New Hampshire Enacts New Insurance Data Security Law

Effective January 1, 2020, New Hampshire’s new Insurance Data Security Law will impose certain information security requirements on entities that (1) are licensed under the state’s insurance laws and (2) handle “nonpublic information.” “Nonpublic information” is defined as information that is not publicly available and falls into one of the two following categories:

  1. Information that because of name, number, personal mark, or other identifier could identify a consumer when combined with the consumer’s Social Security number, driver’s license number, financial account number, credit or debit card number, security code or PIN that would permit access to the consumer’s financial account, or biometric records.
  2. Information or data, except age or gender, that can be used to identify a particular consumer and that relates to the past, present, or future physical, mental, or behavioral health or condition of any consumer or a member of the consumer’s family; the provision of health care to any consumer; or payment for the provision of health care to any consumer.
The law will require that licensees:
  • Conduct a Risk Assessment: Conduct risk assessments that identify and mitigate “reasonably foreseeable” internal or external threats to the business and its nonpublic information, including nonpublic information accessible to or held by third-party service providers.
  • Implement an Information Security Program: Use the results of the risk assessment to create an information security program. The program must be managed by the board and detail the licensee’s plan for responding to cybersecurity events (an event “resulting in the unauthorized access to, disruption or misuse of, an information system or nonpublic information stored” on an information system).
  • Respond to Cybersecurity Events: Conduct a “prompt investigation” of all cybersecurity events and, in most circumstances, notify the Insurance Commissioner, within three business days, of any cybersecurity event that has a “reasonable likelihood” of materially harming a New Hampshire consumer or any material part of the licensee’s normal business operations. This notice must include specific information, including a copy of the licensee’s privacy policy.
The law includes a limited safe harbor for companies that are in compliance with HIPAA if the licensees have established and maintained HIPAA-required privacy, security, and data breach notification programs and procedures to protect both “protected health information,” as defined by HIPAA, and any other nonpublic information. The companies must submit written statements indicating that they (1) are HIPAA-compliant; and (2) protect any other nonpublic information in the same way that they do protected health information. These companies are still required to comply with the Insurance Data Security Law’s cybersecurity event notification requirements.

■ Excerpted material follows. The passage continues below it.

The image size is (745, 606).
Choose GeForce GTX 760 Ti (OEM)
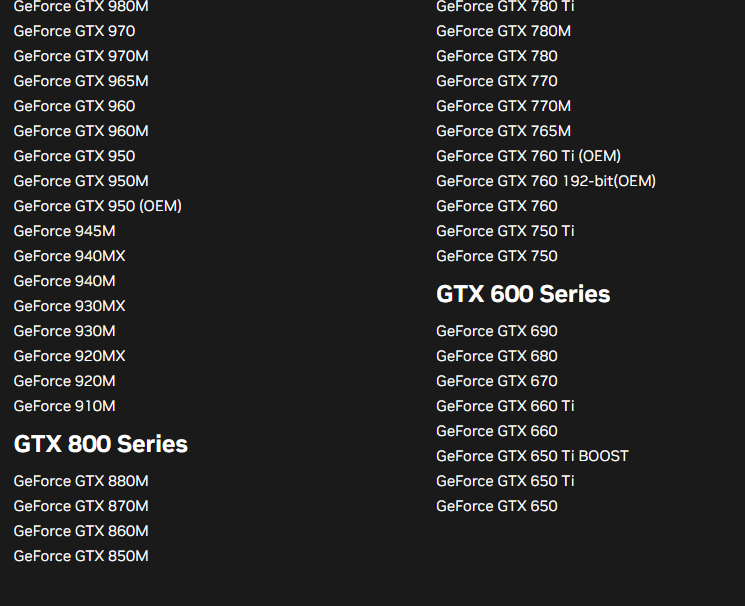[x=528, y=156]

The law provides for additional limited exemptions for companies complying with other laws, including the New York Cybersecurity Regulation.

Licensees have one year from the effective date to comply with the risk assessment and information security program requirements, and two years from the effective date to ensure that third-party service providers are implementing appropriate security measures.

We recommend that companies take steps now to assess the applicability of the statute and determine how to best integrate its requirements into existing business practices.